I'm really confused at the moment.  My dr has told me that when we do become pregnant that I should stop taking my metformin immediately.  However, in one of my books I was reading that studies done have said that if you continue to take metforin throughout the early stages of pregnancy then it reduces the risk of miscarriage from 45% to 9%.  I have pcos which is why the miscarriage rate is higher I believe.  It seems logical to me to continue taking metformin to increas my chances of sustaining a pregnancy.  Are there any known risks to the foetus if metformin is continued?

I f anyone has been in a remotely similar situation I could really use some advice.

Cheers
Lucy


----------



## Helen1 (May 15, 2003)

Hi Lucy

I am in exactly the same position as you. I have PCOS and started taking Metformin in April last year. I became PG and was told to come off it straight away. Then I had a Miscarriage. Then my consultant said to me that in other countries ie South Africa and USA they do allow you to continue Metformin through pregnancy as it dramatically decreases the miscarriage rate, but it hasn't been proven in this country yet which is why Doctors can't recommend us to keep taking it. My consultant said i could carry on taking it until 8 weeks of pregnancy and then come off it, but it had to be off my own back. Anyway I took the metformin when I became pg again but I had a miscarriage at 11 weeks anyway, for other reasons. 

So really it's up to you what you do, but I know I will carry on taking it next time I am pg up until 8 weeks

Have you had any side effects? I get really bad stomach troubles yuck!

Love

Helenxxxxxxxxxxxxxxx


----------



## jeanette (May 3, 2003)

Hi Lucy

When pg it is recommended that metformin is stopped.

However, I have been unable to find out any furthur information regarding pcos, pg and metformin.

Personally, I would speak to your fertility dr about this so that you can show him the reseach you have found.

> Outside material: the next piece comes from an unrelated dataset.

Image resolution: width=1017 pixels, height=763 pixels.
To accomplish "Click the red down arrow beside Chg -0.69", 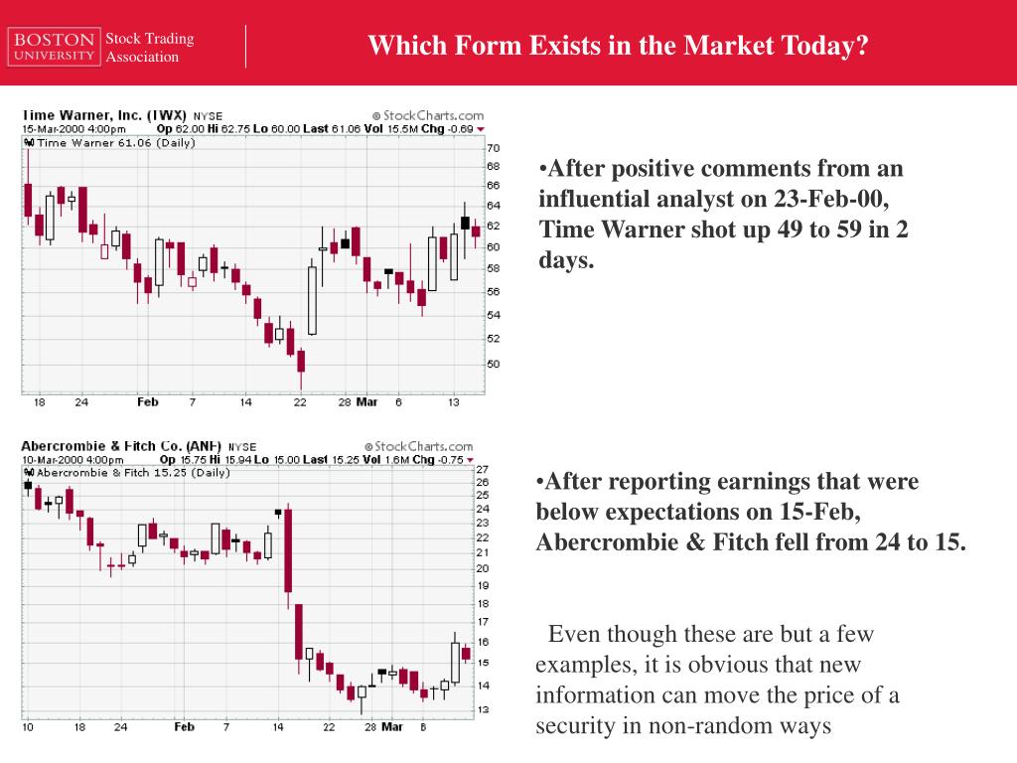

I would be gratfeul if you could keep me updated as I would be interested to see what your dr recommends.

Good luck

jeanette


----------



## lucy baldwin (Nov 17, 2003)

Hi Jeanette,

I have spoken to my dr, but he still is saying to come off of metformin. He is not aware of any long term effects, but metformin has not been tested and proven throughout pregnancy in this country, hence why he cannot tell me to stay on it. I know it has been proven to reduce m/c rates in USA, but they apparently this is not enough evidence for them.
I still think that when I fall pg I will take it to week 8 as suggested by Helen's dr and see how I get on.
I appreciate all your help.

Take care
Lucy


----------



## Helen1 (May 15, 2003)

Hi Lucy

How many mg do you take? I take 3 x 500mg a day. When I was PG I took 3 x 500mg everyday for the first 8 weeks then the 9th I lessened it to 2x 500 I was going to wait until 12 weeks and decrease it to 1x100mg and then stop after a week of that dosage.

Good Luck!

Helenxx


----------



## Rosie3 (Sep 9, 2003)

hi lucy

it's a tricky one isn't it. i was on 2x850mg of metformin and when i became pg my cons told me to stop taking it as she said it can harm the baby. i was nervous about doing so as i too had read about it greatly reducing risk of miscarriage. 

my gp told me that if you are on it for diabetes they also stop it and when she found out i was on clomid she didn't even want to prescribe it for me then.... but i guess gps are not as clued up on pcos as the gynaes are (as my cons said it works V well with clomid).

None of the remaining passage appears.